De acordo com a parlamentar, dois bairros serão selecionados para o projeto-piloto de uma nova técnica da empresa campineira para minar a procriação do mosquito Aedes aegypti, que também é o transmissor da zika e da chikungunya.

Segundo a vereadora, diferentemente da tática anterior, que usava veículos para espalhar mosquitos machos geneticamente modificados pelos bairros , desta vez a Oxitec afixará pequenas caixas de papelão em postes.

Ana Pavão contou que conheceu a nova técnica em visita à empresa acompanhada do deputado estadual Alex de Madureira (PSD). Segundo ela, o Nova Piracicaba é um dos bairros piracicabanos escolhidos para participar da experiência.

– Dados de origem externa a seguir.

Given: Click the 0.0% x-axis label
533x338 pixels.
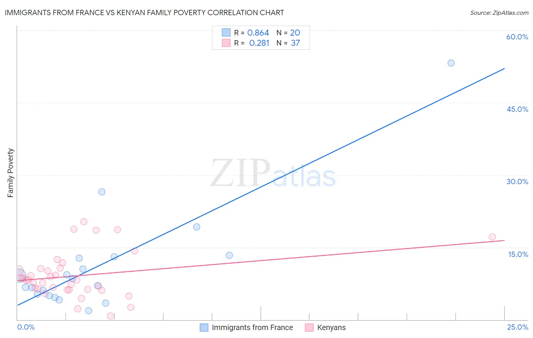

“A tecnologia inovou: vão colocar as caixinhas na altura de dois metros, 2,5 metros, e dentro vários ovinhos do macho e o alimento para eles. Então eles se procriam e esse macho feito em laboratório começa a sair para, na hora do cruzamento, matar a fêmea. Dos ovos dessa fêmea só vão nascer machos, alterados geneticamente, mas que não agridem a natureza”, explicou.

Ana Pavão acrescentou que o projeto-piloto não terá custos para o município e já conta com o aval do secretário de Saúde, Filemon Silvano.

“Fiquei muito feliz porque nosso secretário aceitou também. Este ano vai ser gratuito para, no ano que vem ou em outubro, começar de novo este projeto.”

Por meio da assessoria de imprensa, o secretário de Saúde informou que participou da reunião com representantes da empresa e com a vereadora. Ele disse que nada foi oficializado e confirmou que, a princípio, o projeto-piloto oferecido pela Oxitec seria realizado em dois bairros sem custos para o município.

A contratação do projeto, no entanto, vai depender dos resultados do trabalho desenvolvido nos dois bairros. A reportagem não conseguiu contato com a empresa responsável pelo Aedes do Bem.